SKU #1332755 92-94 points Robert Parker's Wine Advocate

 The 2015 Vosne-Romanée 1er Cru Les Suchots has what you might call more "gumption" on the nose compared to the comparatively fey Les Chaumes, bridled with red cherries, crushed strawberry and raspberry preserve aromas, pressed flowers and orange blossom emerging with time in the glass. The palate is medium-bodied with a beguiling caressing texture, quite energetic in the mouth with white pepper and a touch of sea salt towards the finish. This should evolve into a very fine Les Suchots. It is always a pleasure to catch up with Nicole Lamarche, who may or may not have been sporting less body piercings this year, but remains the coolest looking vigneron in Vosne-Romanée by some stretch. I have not noticed any body piercings on either Louis-Michel Liger-Belair or Aubert de Villaine...but you never know. To reiterate previous reports, Nicole has done much to propel the domaine forward in recent years, including the conversion of the family’s vineyards to biodynamics. That cannot have been easy after her father François died in a tractor accident in 2013. “The harvest commenced on 10 September and finished 18 September. I picked one day, stopped for the rain, started after the rain. I had read in one of my mother's books that explained how rain helps keep the acidity, which is what I wanted...” It is an intriguing idea, although I am unsure whether it is true. Perhaps the perception of acidity alters since rain could slow down the accumulation of sugar, though whether it physi  (12/2016)

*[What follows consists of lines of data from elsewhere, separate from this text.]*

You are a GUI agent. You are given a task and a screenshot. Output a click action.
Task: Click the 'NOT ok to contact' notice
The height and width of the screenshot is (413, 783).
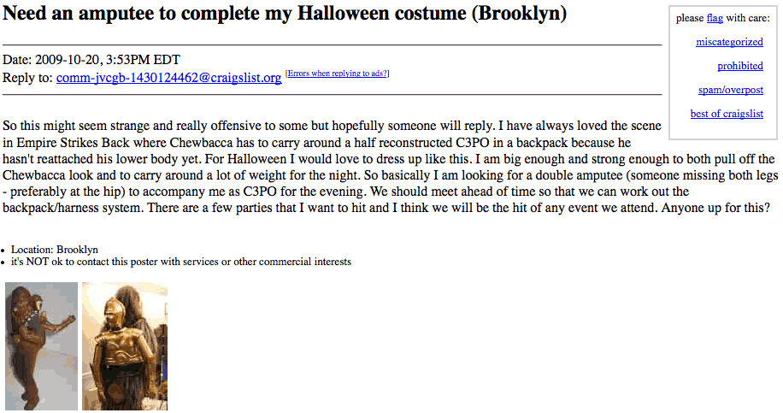click(180, 262)
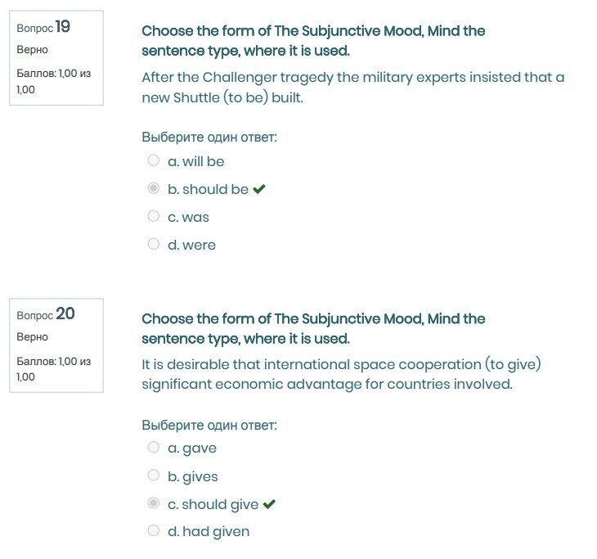Click the 'had given' answer label
This screenshot has width=597, height=559.
pos(216,532)

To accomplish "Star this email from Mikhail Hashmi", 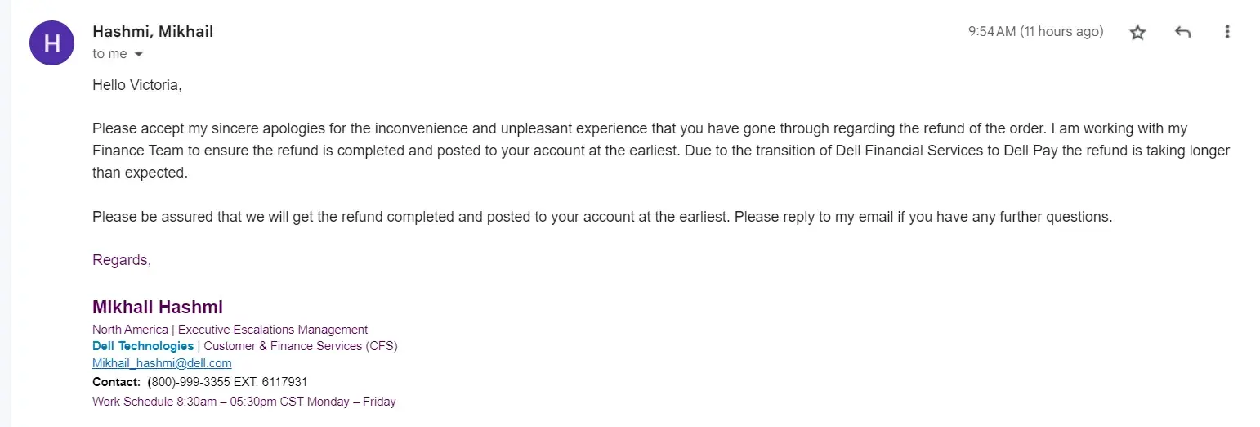I will coord(1137,33).
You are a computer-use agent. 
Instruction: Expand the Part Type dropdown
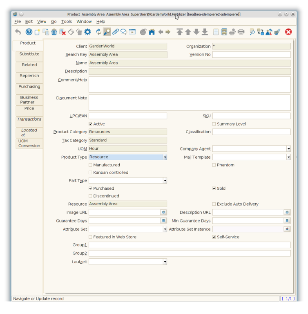165,181
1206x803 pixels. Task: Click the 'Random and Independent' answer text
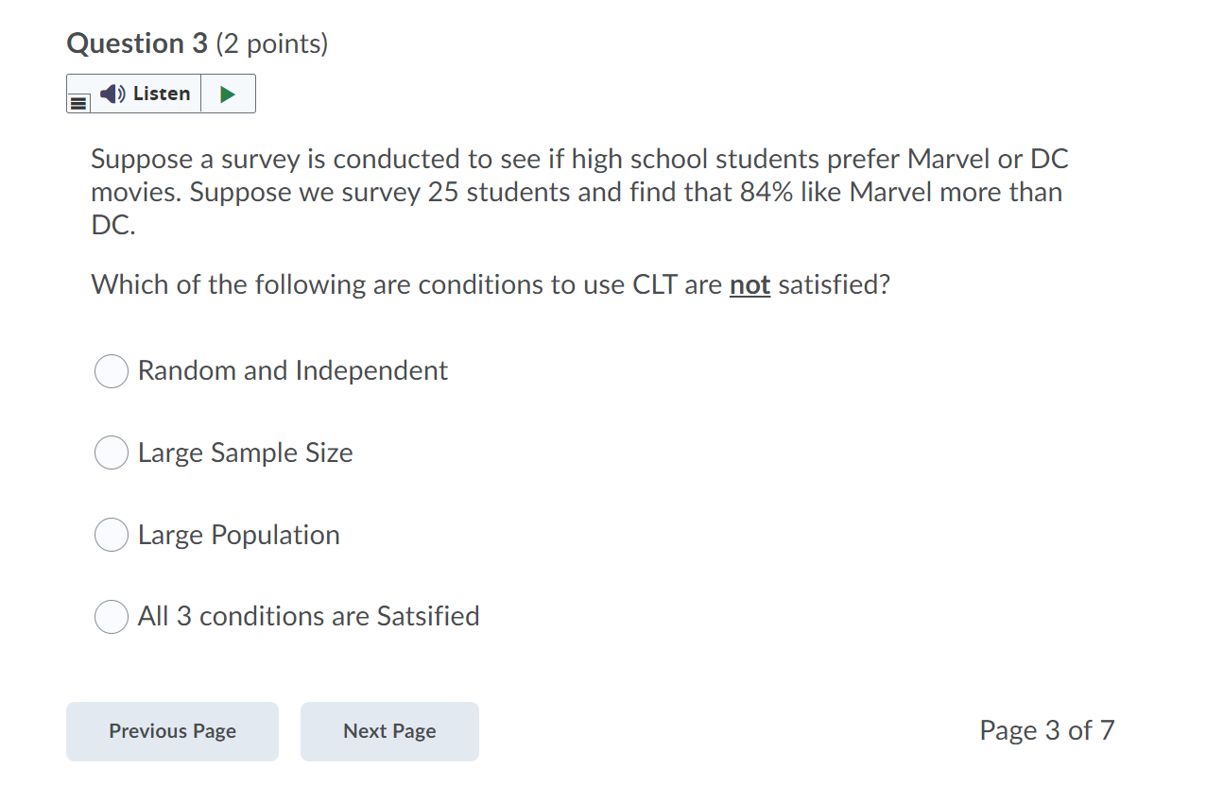pyautogui.click(x=292, y=370)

91-93 points Allen Meadows - Burghound

 Here too there is just enough wood to remark upon setting off the notably fresh but deeper pitched aromas of plum, violet, Asian-style tea and ample spice nuances. There is a bit more volume to the seductively textured medium weight flavors that possess a supple mid-palate that contrasts with the tightly wound and gorgeously long finale. This is a classic Suchots that delivers excellent power with no apparent weight and one that should be approachable young if desired.  (1/2017)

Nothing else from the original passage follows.